Les écosystèmes aquatiques (lac, cours d'eau, mares, étangs, …), sont déjà soumis à d'importantes pressions liées aux activités humaines et à l'urbanisation (près de la moitié des cours d'eau genevois présente un état écologique insatisfaisant). Ces pressions affectent durablement leurs équilibres.

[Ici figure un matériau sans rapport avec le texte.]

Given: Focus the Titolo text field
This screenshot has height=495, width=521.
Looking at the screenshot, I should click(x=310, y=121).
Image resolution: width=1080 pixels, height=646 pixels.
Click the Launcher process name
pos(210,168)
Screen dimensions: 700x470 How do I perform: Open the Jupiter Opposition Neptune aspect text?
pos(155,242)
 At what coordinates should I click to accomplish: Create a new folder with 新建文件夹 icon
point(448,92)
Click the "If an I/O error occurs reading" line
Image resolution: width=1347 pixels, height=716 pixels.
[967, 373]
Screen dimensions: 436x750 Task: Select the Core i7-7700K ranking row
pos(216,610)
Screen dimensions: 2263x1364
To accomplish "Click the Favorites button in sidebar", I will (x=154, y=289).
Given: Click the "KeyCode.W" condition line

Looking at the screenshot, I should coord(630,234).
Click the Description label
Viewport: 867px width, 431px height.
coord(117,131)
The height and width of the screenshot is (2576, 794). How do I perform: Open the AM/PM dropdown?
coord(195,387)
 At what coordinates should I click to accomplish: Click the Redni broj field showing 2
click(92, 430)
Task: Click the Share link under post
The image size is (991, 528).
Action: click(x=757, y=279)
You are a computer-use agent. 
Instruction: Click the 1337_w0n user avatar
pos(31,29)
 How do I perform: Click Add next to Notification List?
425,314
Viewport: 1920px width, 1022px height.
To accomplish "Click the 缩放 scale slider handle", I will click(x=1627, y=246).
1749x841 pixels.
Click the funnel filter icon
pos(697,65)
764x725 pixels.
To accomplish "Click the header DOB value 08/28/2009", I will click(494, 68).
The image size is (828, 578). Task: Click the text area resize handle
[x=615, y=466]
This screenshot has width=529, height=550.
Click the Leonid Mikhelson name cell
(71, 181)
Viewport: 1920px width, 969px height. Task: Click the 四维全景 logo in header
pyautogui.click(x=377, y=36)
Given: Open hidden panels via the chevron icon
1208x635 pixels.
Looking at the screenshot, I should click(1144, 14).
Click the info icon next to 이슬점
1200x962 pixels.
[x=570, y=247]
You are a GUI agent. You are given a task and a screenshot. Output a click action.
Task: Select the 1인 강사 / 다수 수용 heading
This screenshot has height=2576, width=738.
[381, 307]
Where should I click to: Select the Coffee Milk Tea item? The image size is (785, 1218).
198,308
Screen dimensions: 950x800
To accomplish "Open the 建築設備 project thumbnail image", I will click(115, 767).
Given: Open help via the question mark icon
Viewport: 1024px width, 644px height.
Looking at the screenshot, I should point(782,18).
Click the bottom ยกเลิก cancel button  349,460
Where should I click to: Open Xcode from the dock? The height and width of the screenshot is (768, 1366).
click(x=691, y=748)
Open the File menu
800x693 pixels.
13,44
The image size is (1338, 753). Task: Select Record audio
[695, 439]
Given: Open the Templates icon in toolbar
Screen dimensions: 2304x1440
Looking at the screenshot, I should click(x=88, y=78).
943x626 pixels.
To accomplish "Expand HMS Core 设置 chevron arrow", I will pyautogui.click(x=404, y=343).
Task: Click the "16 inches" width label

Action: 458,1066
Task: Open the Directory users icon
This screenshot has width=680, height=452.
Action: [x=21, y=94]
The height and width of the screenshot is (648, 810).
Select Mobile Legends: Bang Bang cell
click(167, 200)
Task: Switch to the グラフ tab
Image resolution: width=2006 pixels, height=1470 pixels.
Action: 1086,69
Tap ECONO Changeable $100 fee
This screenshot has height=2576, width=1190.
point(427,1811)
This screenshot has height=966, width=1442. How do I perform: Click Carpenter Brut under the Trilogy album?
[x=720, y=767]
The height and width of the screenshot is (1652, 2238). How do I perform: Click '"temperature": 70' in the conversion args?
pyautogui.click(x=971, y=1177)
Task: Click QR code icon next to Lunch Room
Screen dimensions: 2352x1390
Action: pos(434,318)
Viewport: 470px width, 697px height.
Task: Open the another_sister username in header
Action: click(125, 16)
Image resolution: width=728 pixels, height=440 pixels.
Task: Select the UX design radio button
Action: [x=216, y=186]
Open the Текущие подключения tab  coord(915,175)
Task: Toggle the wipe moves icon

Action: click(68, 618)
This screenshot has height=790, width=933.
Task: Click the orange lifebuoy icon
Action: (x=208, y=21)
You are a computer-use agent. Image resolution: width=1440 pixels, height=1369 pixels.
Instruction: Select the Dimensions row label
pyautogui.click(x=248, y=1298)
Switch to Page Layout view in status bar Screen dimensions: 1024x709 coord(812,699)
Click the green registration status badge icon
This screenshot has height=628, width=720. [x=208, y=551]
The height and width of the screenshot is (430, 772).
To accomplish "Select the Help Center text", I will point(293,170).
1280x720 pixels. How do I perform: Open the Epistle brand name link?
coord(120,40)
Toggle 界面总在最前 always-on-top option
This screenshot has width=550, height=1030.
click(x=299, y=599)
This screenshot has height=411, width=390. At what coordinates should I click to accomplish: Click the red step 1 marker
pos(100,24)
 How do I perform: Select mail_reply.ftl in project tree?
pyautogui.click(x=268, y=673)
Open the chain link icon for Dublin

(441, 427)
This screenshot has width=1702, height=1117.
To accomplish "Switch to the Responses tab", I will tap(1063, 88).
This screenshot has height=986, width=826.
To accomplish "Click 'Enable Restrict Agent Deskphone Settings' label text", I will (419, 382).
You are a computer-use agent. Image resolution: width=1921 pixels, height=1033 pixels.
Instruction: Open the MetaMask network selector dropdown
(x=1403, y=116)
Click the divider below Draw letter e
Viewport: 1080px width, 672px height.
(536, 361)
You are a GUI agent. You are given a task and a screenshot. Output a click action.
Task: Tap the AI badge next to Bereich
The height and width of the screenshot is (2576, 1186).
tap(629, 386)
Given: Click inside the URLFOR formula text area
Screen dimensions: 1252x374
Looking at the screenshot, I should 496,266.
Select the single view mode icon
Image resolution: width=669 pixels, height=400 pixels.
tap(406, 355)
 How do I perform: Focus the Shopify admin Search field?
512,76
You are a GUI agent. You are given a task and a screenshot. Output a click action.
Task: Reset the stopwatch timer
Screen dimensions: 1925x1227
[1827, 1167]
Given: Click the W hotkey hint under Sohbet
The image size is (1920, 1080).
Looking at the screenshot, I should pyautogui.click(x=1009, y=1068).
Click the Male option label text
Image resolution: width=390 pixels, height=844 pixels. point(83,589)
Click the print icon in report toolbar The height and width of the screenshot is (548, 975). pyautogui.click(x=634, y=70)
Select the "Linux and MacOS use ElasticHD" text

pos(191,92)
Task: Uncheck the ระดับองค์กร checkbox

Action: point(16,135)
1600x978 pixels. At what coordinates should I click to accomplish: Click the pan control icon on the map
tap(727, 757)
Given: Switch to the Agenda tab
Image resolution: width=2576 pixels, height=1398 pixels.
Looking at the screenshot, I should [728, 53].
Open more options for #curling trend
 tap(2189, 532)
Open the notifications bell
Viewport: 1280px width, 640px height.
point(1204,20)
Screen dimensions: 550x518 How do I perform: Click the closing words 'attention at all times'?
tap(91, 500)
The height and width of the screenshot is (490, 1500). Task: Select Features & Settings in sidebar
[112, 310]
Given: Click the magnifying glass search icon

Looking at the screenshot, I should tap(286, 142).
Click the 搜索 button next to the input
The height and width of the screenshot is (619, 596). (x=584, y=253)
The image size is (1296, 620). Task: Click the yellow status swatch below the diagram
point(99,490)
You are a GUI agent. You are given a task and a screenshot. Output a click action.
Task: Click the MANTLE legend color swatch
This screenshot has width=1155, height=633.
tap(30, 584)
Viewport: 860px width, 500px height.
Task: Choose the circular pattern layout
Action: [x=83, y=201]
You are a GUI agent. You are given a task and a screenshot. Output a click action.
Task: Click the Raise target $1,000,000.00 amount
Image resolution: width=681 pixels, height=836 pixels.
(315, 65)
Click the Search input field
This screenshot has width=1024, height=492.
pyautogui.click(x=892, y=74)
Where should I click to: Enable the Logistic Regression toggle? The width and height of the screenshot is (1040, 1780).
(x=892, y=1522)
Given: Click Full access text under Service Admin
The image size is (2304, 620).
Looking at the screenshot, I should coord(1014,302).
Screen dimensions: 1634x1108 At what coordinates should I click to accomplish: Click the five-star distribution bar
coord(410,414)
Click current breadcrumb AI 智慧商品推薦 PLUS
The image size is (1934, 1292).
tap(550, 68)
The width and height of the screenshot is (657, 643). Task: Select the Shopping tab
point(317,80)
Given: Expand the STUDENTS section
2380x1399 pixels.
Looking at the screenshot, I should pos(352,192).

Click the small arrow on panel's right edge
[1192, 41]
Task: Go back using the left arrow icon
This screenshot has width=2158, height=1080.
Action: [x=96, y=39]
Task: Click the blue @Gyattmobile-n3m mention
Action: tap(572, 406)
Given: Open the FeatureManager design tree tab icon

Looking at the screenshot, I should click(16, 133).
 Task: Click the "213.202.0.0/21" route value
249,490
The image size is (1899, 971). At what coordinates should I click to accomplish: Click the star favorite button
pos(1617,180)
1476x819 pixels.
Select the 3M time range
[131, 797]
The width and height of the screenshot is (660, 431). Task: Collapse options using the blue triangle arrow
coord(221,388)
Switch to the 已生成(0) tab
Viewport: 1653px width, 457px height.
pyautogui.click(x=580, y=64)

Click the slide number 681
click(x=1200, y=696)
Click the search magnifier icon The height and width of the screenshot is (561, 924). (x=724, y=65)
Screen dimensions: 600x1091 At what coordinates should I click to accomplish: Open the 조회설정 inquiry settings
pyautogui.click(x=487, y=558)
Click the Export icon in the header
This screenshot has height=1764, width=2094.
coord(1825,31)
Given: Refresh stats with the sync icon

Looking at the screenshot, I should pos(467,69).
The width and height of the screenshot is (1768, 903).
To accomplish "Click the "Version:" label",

Les substances polluantes issues des activités domestiques, industrielles et agricoles se retrouvent en quantités importantes dans certains milieux, quand bien même des efforts conséquents sont consentis en vue d'en diminuer les apports (75 % des stations de mesures sur les cours d'eau genevois ont une qualité insuffisante du point de vue des pollutions domestiques, industrielles et agricoles). Les écosystèmes des cours d'eau partiellement ou entièrement artificialisés (54 km de cours d'eau, soit 12 % du total, sont enterrés) peinent à se développer. Les apports d'eaux pluviales en provenance des zones urbaines perturbent l'hydrologie naturelle des cours d'eau. L'urbanisation a également fait, et fait encore disparaître des écosystèmes aquatiques tels que des mares et des étangs. Finalement, le système actuel des éclusées sur le Rhône présente d’importants impacts négatifs sur l’écosystème. Des scénarios plus proches du fonctionnement naturel, tenant compte de contraintes techniques et financières, sont à l’étude.
En plus de ces impacts d'ores et déjà bien connus s'ajoutent ceux liés aux changements climatiques, tels que la diminution des débits d'étiage et l'augmentation des températures de l’eau. Le danger est maximal en période estivale, lorsque les débits des cours d'eau sont faibles et leurs températures élevées. À cela s'ajoutent des pressions liées aux loisirs et au besoin légitime de la population d'être en contact non seulement avec la nature, mais également avec l'eau, particulièrement en période de fortes chaleurs. Une surveillance sanitaire des eaux de baignade (bactériologie et cyanobactérie) est de ce fait, à renforcer, ainsi que la prise de mesures exceptionnelles de conservation des espèces aquatiques, par exemple des mises à ban temporaires.
Il est primordial non seulement de protéger les écosystèmes les plus fragiles contre les effets des changements climatiques, mais également de renaturer ou de créer de nouveaux écosystèmes, tout en les rendant aussi fonctionnels que possible du point de vue de la biodiversité (qualité, mise en réseau, etc.). Enfin, il sera également important de prendre en considération les objectifs a priori contradictoires entre le renforcement nécessaire des écosystèmes aquatiques et le besoin d'augmenter les accès à l'eau de la population.